The end of the Cold War led to a new world order, and one in which ideologues rushed in to define the new foe. In his hubristic The End of History and the Last Man, the once-notorious (and now largely forgotten) Francis Fukuyama, capitalism and liberalism were declared triumphant. Communism was gone, fascism long-dead and so we'd reached the end. There is no competitor as our way of the world had proved its superiority over all-comers. In his arrogance, Fukuyama however did note that Islamic fundamentalism presented something of a challenge, but it was one rooted by geography and could not pose as a global alternative to the West. Others were less discerning. Samuel Huntington's The Clash of Civilizations clearly located Islam as the West's new Other, a thesis that obviously gained much traction after the September 11th attacks. The establishment attitude to Muslim communities in its midst varied from country to country, but at least in the British and American context officialdom's political and security discourse differentiated between 'good' (moderate) and 'bad' (extremist) Muslims.
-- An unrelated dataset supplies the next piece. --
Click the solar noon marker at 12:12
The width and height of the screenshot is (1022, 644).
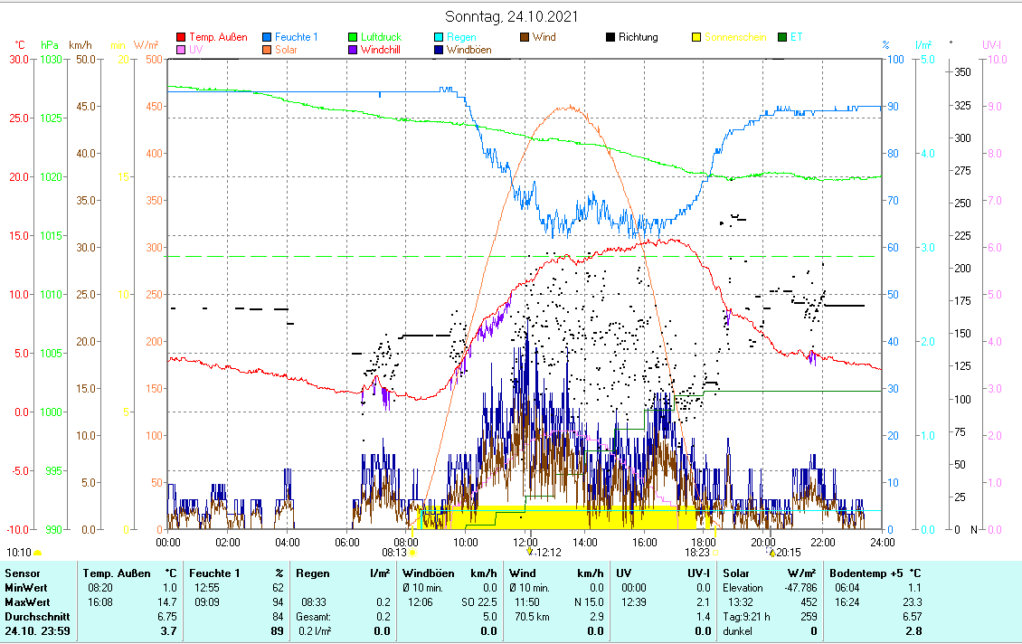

The latter were positioned as utterly unusual because of their uncompromising religious/political positioning, desire to afflict mass civilian casualties, and utter disregard for their own lives in the commission of terrorist operations.
Moving specifically to IS, for adherents their "caliphate" is the only place it's possible to live properly Islamic lives. In their cod theology, they see themselves as a state actor setting about the work of constructing something new that could attract Muslims from all over. Therefore it and its co-thinkers in Boko Haram have temporal and territorial aims. They want to create a space that removes uncertainty and indeterminacy and forces Muslims to choose between the land of belief and the lands of unbelief. They also look toward eternity in the belief this brings on the end times: in sharpening the confrontation between IS and the West via terror attacks, the more that is being done to bring on the final battle and the coming of the Kingdom of God.
For Paul, the problem the West has is all military action does is feed their theology. Long-term, particularly here, there has to be the creation of alternative religious narratives that prioritise negotiations between Muslims and other faiths, while all the time challenging the apocalypticism underpinning IS and other species of Islamism. For example, the present bete noire of the Turkish government, Fethullah Gülen argues that rather than opposing a liberal Islam to their fundamentalism, one needs to centre on the critical resources within the belief system and articulate an agenda of critical questioning. IS justify their atrocities according to convenient scriptural authorities, but at the same time it may contain the seeds of their demise.